**TEXT EXCERPT**
— start —

Yea, but I'll be the competing standard isn't so royalty free.
"In America, first you get the sugar, then you get the power, then you get the women..." -H. Simpson
Fortunately RIM does seem to be imploding instead of exploding as NorTel did when raped by abusive foreign "management" that was supposed to be leading the company, not taking it for every last "early termination" option they could.
I do not fail; I succeed at finding out what does not work.
There's nothing about it which is worthy of collecting any royalties.
Like that's ever stopped anyone from trying to collect royalties.
true, but it does make it so any FRAND licensing from the IP holders for current SIM tech becomes worthless.
http://www.fosspatents.com/2012/03/apples-us-patent-application-61481114.html
As long as Nokia adheres to FRAND licensing obligations, the Finnish company's position that it wants to cash in on its SIM card-related patents is just as legitimate, from a shareholder value point of view, as Apple's proposal that everyone adopt a royalty-free standard. But Nokia's desire to monetize standard-essential patents is not in the public interest unless its proposal offers major advantages that offset the cost of licensing and the higher transaction cost (which in connection with FRAND patents sometimes involves litigation as I see all the time now).
Nokia could really use the money. no wonder they're fighting against it.. even pomoting their own "standard" which I'm sure they have no intentions of giving away. RIM is also against the nano-SIM - wonder why.. http://www.bloomberg.com/news/2012-03-29/rim-earnings-sales-fall-short-as-blackberry-demand-wanes.html
If you regularly swap out sims between phones (not just when you replace a phone) having the contacts on the SIM is very convenient, and infinitely more reliable that trying to perform an N-directional sync using SyncML.

— end —

**EXERCISE REQUIREMENTS**
1. Which companies does the SIM card royalty discussion name, leaving out any that appear only inside web addresses?
2. Go on with the SIM card royalty discussion by writing the next comment, starting after its final sentence.
The items that come next have no connection to the SIM card royalty discussion.

**MATERIAL PROVIDED**
— start —

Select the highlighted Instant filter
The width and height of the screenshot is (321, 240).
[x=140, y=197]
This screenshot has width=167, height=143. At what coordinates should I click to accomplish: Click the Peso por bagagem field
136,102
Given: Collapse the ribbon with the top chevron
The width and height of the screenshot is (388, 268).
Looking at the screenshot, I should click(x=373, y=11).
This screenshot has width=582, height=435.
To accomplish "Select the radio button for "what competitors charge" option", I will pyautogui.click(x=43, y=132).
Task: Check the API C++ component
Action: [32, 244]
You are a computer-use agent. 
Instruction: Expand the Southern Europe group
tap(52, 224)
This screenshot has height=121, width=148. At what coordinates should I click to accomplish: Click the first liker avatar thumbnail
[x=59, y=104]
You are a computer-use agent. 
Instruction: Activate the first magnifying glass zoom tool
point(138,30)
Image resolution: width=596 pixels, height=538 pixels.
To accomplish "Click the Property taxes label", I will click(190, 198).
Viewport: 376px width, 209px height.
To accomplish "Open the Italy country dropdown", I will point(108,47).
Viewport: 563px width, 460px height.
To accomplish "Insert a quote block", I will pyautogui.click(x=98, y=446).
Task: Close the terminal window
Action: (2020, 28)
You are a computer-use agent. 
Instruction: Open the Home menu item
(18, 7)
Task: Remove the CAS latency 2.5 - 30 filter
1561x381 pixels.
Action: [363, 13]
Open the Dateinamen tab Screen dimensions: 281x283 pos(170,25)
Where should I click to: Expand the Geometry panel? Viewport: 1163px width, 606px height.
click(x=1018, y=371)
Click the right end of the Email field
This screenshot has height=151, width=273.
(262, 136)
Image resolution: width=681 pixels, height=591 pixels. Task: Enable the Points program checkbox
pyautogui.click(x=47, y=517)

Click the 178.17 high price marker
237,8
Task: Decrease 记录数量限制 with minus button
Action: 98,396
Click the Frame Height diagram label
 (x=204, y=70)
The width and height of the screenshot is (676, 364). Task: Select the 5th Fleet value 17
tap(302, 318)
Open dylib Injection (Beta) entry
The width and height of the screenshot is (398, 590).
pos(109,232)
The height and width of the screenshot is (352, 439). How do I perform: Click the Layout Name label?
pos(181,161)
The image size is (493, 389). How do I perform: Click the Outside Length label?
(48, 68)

— end —

**WRITTEN ANSWERS**
1. RIM, NorTel, Apple, Nokia

2.
Also every single one of the Smart Phone OSs have decided to abandon SyncML, and the alternatives they offer all involve various cloud services. Even if I was okay with storing that information in the cloud (which I am not), it doesn't help me, because my 10+ years of backup contact info isn't on the cloud right now, it's on my computer.
Uh?
Why would they even CONSIDER a patented standard for something like this?!?
What would really be nice is to allow all user state on the phone to be replicated into the SIM and vice versa. For smart phones this should include applications, contact list, and application data files.
Some people want to move a SIM between phones because they have their nice phone and their crappy beach phone. But others want to swap a phone between SIMs as they travel, etc. For the latter, you want the user state to stay on the phone while just changing the provider and phone number. Still, others might like to make a backup they can use to restore the state on a new phone after loss, or on a new upgraded phone. Or they might want to depersonalize a phone they are going to lend to a visiting friend for a week or two...
GSM and SIM cards are over 20 years old, most patents on existing SIM cards should be expired. There may some improvement patents that still apply to SIM cards, but it should be almost royalty free by now anyway.
Apple and their manufacturing partner did slightly more than trim the SIM with a razor blade, that also shaved 15% off it's thickness. Granted, that doesn't sound like much, but apparently it is considered a notable achievement.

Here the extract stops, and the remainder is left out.